I was a few days out from a blog deadline, which meant that the theme of “checking for understanding” creeps into my sensemaking of everything I was encountering.  What was this if not a perfect example of a celebratory performance based assessment, perfectly differentiated for the skill of every learner? Each lap a kid made, a new revelation popped into my head that made me rethink my own design of senior level English:

  • Make sure the vehicle fits, the right bike for each kid: The size and fit of each vehicle varied wildly. There were balance bikes, tricycles, tall bikes with training wheels, and a few big kid bikes with NO training wheels (hello future athlete).  Meredith noticed that a few friends weren’t set up for success.  Their training wheels actually were exceedingly wobbly, which made those track curves tricky.  All I could think about was in what ways are my assessments setting ALL kids up for success? And what ways am I inadvertently setting up some students for failure?
  • Build in protection:   Did you guys know how cute helmets have gotten? They are basically now costume attire, offering mohawks, dinosaur heads, unicorn equipment, and on and on.  Style matters for SURE for the fun factor, but fit matters most of all for our young ones. How can I ensure my students are protected as we encounter new ideas, failures, and successes? 
  • Go at the speed you want: How often do I let my students choose the speed they take with the material I teach? (Quick answer- almost never.) I almost always prioritize an empty sense of urgency, which works for my skilled kiddos, but throws the ones that need more time off.  How can I create a learning atmosphere that has room for all different speeds? Can the track of my class hold both that little guy carreening around on his two wheels big boy bike AND the little one super terrified to move faster than a snail’s pace on his balance bike? 
  • Provide public celebration and encouragement: What better set up is there than more advanced folks who can cheer us on our learning journey? What audiences can I provide for my students?
  • Look ahead to a thing to come: How can I carve out ways to create anticipated excitement for what is to come in my class or division? Those two-year-olds were decidedly CAPTIVATED!
  • Teach/assess real life things that will follow them forever: Perhaps most importantly of all, this pedal celebration was celebrating a skill that is not simply relegated to artificial classroom spaces.  Riding a bike is a lifelong thing that will enrich their lives forever. How often do I stop and ask myself: how will this skill benefit my students for the rest of their lives? (Note: I recently did ask myself a version of this question and it pushed me to reconfigure a free reading assignment accordingly.) 

Before I end this blog, I want to share an interaction I had right smack dab in the middle of the race: 

A little boy on a small balance bike saw me and pulled over. 
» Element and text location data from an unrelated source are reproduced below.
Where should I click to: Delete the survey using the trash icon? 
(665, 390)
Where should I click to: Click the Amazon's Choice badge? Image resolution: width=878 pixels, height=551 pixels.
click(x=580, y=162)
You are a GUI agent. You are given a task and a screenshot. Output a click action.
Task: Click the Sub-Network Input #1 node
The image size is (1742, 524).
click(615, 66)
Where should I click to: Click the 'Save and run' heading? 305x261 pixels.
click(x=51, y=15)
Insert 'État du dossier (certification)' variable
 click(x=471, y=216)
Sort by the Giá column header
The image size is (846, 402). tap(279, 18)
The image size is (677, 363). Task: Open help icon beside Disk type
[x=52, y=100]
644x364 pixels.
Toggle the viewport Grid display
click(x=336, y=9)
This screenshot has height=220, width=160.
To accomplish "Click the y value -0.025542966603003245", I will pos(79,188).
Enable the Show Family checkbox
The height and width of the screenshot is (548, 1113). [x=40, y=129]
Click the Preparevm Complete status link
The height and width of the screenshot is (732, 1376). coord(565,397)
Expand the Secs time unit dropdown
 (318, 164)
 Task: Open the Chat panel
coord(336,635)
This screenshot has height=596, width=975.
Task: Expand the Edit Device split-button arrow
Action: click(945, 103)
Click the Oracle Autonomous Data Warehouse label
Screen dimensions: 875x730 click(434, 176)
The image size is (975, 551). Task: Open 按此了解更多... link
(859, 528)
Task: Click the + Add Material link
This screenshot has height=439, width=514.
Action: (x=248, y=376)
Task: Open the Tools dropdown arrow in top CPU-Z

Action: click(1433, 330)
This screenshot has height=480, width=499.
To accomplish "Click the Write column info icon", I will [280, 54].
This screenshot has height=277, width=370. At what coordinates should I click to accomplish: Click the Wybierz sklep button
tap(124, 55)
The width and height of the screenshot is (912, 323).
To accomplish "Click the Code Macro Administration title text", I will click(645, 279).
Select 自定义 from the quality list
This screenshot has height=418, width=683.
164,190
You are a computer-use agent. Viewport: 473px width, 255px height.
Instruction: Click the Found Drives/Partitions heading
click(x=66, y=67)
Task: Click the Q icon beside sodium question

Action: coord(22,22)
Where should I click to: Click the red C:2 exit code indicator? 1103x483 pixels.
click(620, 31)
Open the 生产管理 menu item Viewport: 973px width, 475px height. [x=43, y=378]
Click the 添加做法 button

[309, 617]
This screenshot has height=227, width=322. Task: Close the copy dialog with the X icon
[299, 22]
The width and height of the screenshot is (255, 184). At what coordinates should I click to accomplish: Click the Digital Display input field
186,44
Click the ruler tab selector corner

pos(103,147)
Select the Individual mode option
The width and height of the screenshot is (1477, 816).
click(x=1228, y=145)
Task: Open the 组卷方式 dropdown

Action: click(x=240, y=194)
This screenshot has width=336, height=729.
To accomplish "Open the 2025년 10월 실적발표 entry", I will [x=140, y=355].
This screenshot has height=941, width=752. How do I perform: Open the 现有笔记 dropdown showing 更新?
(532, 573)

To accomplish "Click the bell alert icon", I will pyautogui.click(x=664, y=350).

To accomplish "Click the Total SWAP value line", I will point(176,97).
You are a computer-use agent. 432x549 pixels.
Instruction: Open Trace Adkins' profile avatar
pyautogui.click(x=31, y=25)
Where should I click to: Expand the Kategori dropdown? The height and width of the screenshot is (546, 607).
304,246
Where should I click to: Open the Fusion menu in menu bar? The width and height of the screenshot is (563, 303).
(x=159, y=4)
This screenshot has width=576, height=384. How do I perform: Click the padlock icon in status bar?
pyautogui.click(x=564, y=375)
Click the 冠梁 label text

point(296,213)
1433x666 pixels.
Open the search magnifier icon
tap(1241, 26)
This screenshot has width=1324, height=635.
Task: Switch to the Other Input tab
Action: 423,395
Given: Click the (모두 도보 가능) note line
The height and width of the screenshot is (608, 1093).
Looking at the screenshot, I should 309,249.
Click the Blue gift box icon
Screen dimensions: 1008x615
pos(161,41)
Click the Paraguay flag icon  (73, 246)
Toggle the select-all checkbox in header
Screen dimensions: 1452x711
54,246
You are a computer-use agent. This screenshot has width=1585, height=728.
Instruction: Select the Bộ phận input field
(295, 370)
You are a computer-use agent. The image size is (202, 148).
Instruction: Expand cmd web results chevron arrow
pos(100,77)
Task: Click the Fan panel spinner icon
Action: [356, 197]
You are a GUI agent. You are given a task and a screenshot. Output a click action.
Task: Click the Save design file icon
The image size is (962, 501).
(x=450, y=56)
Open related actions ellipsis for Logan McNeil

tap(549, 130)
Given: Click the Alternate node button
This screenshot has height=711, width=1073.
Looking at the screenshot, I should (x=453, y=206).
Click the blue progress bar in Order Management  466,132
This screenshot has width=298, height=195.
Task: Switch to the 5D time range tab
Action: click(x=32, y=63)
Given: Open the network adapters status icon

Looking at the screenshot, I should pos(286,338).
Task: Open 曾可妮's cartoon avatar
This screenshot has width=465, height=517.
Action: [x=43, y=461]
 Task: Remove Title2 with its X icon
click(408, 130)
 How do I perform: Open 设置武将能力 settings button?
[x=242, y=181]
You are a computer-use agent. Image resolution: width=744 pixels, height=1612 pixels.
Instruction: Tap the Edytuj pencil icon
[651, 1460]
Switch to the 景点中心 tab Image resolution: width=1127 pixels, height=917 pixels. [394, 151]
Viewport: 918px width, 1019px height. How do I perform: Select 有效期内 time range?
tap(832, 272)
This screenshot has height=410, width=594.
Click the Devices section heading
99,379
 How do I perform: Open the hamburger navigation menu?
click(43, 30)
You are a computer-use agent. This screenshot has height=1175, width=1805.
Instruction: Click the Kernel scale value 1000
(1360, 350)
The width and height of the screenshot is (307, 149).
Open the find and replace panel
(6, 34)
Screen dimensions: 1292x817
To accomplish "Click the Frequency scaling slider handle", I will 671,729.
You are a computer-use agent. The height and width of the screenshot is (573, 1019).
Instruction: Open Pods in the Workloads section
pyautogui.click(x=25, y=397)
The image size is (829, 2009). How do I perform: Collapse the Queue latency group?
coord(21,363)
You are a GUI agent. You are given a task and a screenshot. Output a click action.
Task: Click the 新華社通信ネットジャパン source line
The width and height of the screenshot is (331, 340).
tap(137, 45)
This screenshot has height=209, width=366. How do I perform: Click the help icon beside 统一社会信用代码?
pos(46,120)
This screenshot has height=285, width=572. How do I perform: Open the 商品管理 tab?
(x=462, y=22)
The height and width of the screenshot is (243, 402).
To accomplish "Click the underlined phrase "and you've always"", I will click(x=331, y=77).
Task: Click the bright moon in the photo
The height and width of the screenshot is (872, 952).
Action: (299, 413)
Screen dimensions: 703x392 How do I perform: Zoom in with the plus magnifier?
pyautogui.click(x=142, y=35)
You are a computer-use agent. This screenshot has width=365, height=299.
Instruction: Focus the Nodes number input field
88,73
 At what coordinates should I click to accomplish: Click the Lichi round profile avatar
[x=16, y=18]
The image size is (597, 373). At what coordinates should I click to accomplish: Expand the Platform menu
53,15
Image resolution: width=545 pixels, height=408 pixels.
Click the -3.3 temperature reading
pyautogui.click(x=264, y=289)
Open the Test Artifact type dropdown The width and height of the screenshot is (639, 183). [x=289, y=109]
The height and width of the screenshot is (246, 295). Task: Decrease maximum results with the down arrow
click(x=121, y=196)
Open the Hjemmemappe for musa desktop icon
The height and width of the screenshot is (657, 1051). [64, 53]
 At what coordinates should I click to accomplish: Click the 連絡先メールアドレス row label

“I’m scared,” he said, “In fact, I think this is the scariest thing I’ve ever done in my life.”

“Why, buddy? What’s scary?”

“This crowd! I don’t know these people! I don’t like it when people whose names I don’t know are yelling at me.”

“Oh but they aren’t yelling at you! They are cheering you on.”

“Still, I don’t like it.  And I don’t like that I have a balance bike.  I want a different bike.”

“Oh I get that.  Maybe when you grow out of this bike you can ask your family for a new kind. Maybe you can get ideas of bikes you like by looking at all of them here today.”

Slight nod

“Do you think you can do just one more lap? I’ll be here waiting in the same place.”

Chin set in bravery. “Yes.  I’ll be right back.”

He took off around the curve with the confidence of a fish swimming in the ocean, legs flying in perfect rhythm.  

I’m glad James reminded me of this.  Showing what we can do is scary, most of all to folks we don’t have close relationships with.  And it’s pretty tough when we do it publicly and can see how we stack up with our peers.  These two things should shape how I design each and every assessment. 

But also being scared is part of the point.  And pushing ourselves to do one more lap in the face of that fear and surprising ourself with our own speed . . . . that’s part of the point, too.